La proiezione verrà preceduta da una presentazione alle ore 18:00 alla Libreria Odradek con il regista, Giovanni Coda, la drammaturga Francesca Falchi, Salvatore Ligios, docente di fotografia all’Accademia delle Belle Arti di Sassari e Caterina Mura, presidentessa dell’ANPI.

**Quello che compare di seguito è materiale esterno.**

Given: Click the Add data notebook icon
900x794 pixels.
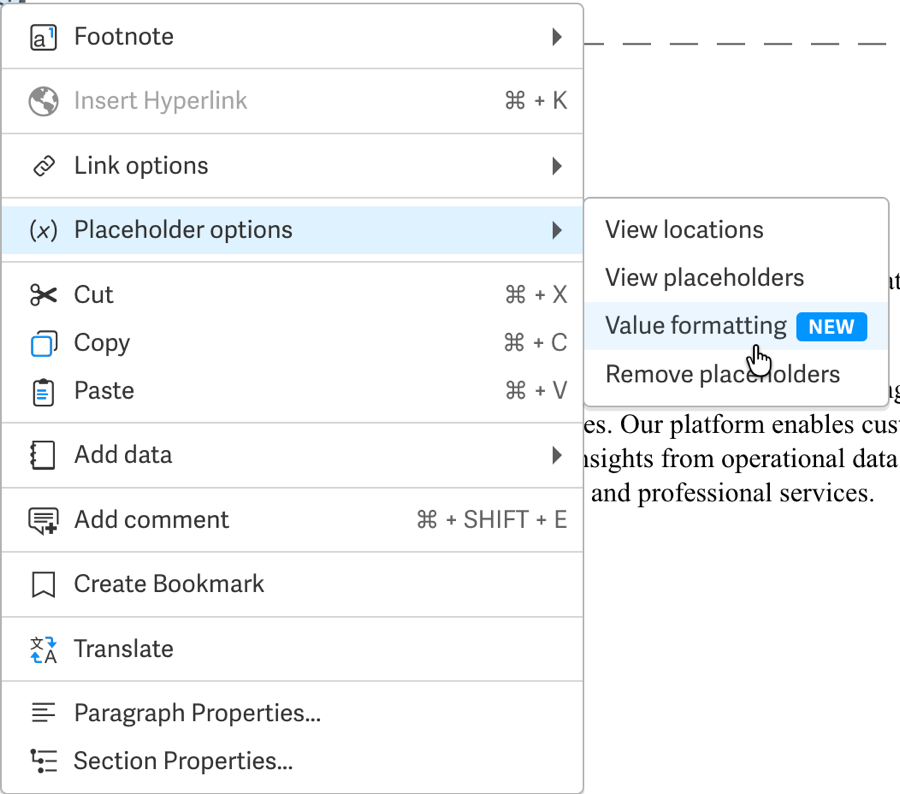Looking at the screenshot, I should (42, 455).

Girato principalmente dentro all’ex cartiera di Quartu Sant’Elena, e il poligono di tiro in abbandono di Siliqua, “Il Rosa Nudo” è un’opera a metà tra documentario in bianco e nero e fiction video sperimentale. Una fotografia essenziale, un’ambientazione scarna e incisiva obbliga lo spettatore all’ascolto della voce narrante, che arriva densa e sferzante e non fa sconti al suo attonito e partecipe interlocutore. Una pellicola che vuole rompere un silenzio, quello sulle atrocità e torture che gli omosessuali usati come cavie hanno subito nei campi di concentramento nazisti. E’ la storia di Pierre Seele autore nel 1982 dell’autobiografia coming out ‘Moi, Pierre Seel, deportè homosexuel’, scritto in collaborazione con Jean Le Bitoux. “Imprigionato a 17 anni, torturato nel campo di Schirmeck e marchiato con il triangolo rosa – spiega Coda – assiste alla morte del proprio compagno, lasciato sbranare vivo dai cani”.

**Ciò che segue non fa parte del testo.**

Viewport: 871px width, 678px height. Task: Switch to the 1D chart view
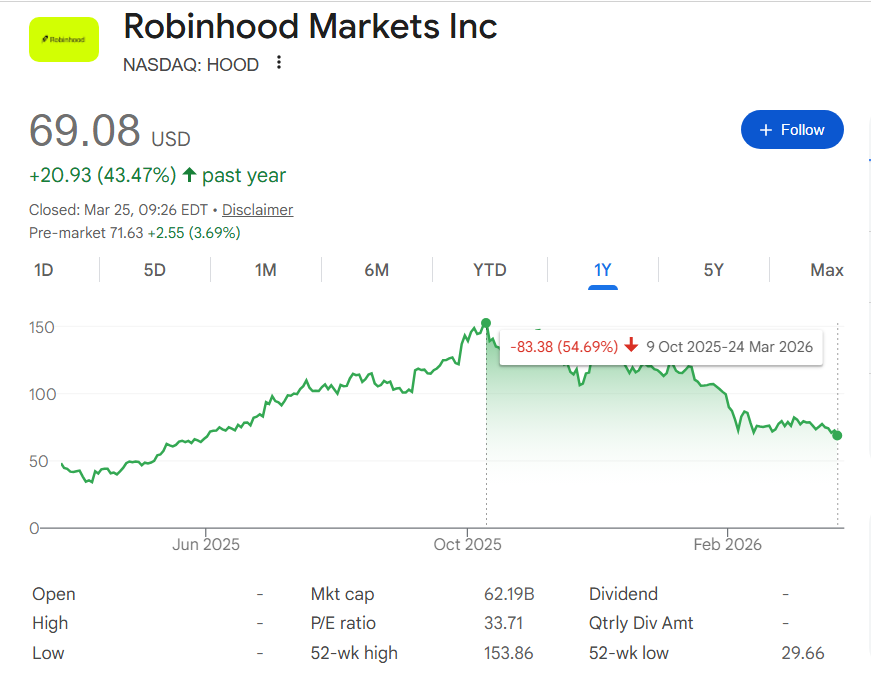click(x=41, y=270)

Dopo la persecuzione e le torture nei campi di concentramento, Pierre vive una seconda “deportazione”: tornato in Patria, dopo la “liberazione del 1945”, dovrà nascondere a lungo la ragione per cui venne incarcerato dai nazisti, quella omosessualità che ancora a lungo, nelle “democrazie occidentali”, rimase un crimine o una profonda vergogna. Per questo i pochi omosessuali che sopravvissero alla follia nazista non poterono gioire con gli altri della liberazione. In Germania come nel resto d’Europa l’omosessualità era ancora causa di internamento, in galera come nelle case di cura. Pierre decise di nascondere al mondo il suo dramma, si sposò e diventò padre di tre figli. Fino al 1982 quando non riesce più a trattenere il dolore e decide di denunciare l’orrore subito sotto il nazismo e la mancata liberazione di gay e lesbiche in quel lontano 1945. “Il prezzo del coming out è altissimo – ricorda Coda – l’isolamento, l’abbandono da parte della sua famiglia. Solo nel 2002, tre anni prima della sua morte, gli viene riconosciuta la condizione di vittima dell’olocausto. Per questo suonano così vere le sue parole: ‘la liberazione, quella vera, era per altrì”.
Per anni Governi ed ex deportati rifiutarono di riconoscere la persecuzione omosessuale, i triangoli rosa, vietando a gay e lesbiche di partecipare alle commemorazioni ufficiali, negando loro lo status di vittime della persecuzione nazista, specialmente nella Germania del Paragrafo 175, l’articolo del codice penale tedesco che puniva il reato di sodomia, che venne cancellato solo nel 1994 dopo aver riportato in carcere, con l’accusa di omosessualità, diversi ex internati nei lager nazisti. Per loro la liberazione non era ancora arrivata.
Posto unico: 5 euro
Riduzioni studenti di ogni ordine e grado: 3 euro
Prevendite: 3427738828 – 3497817180
L’iniziativa si inserisce nel percorso di Diritti al cuore DOC, manifestazione contro omofobia, razzismo e sessismo che si concluderà Sabato 8 Giugno con un grande corteo per le vie della città ed un concerto in piazza Tola.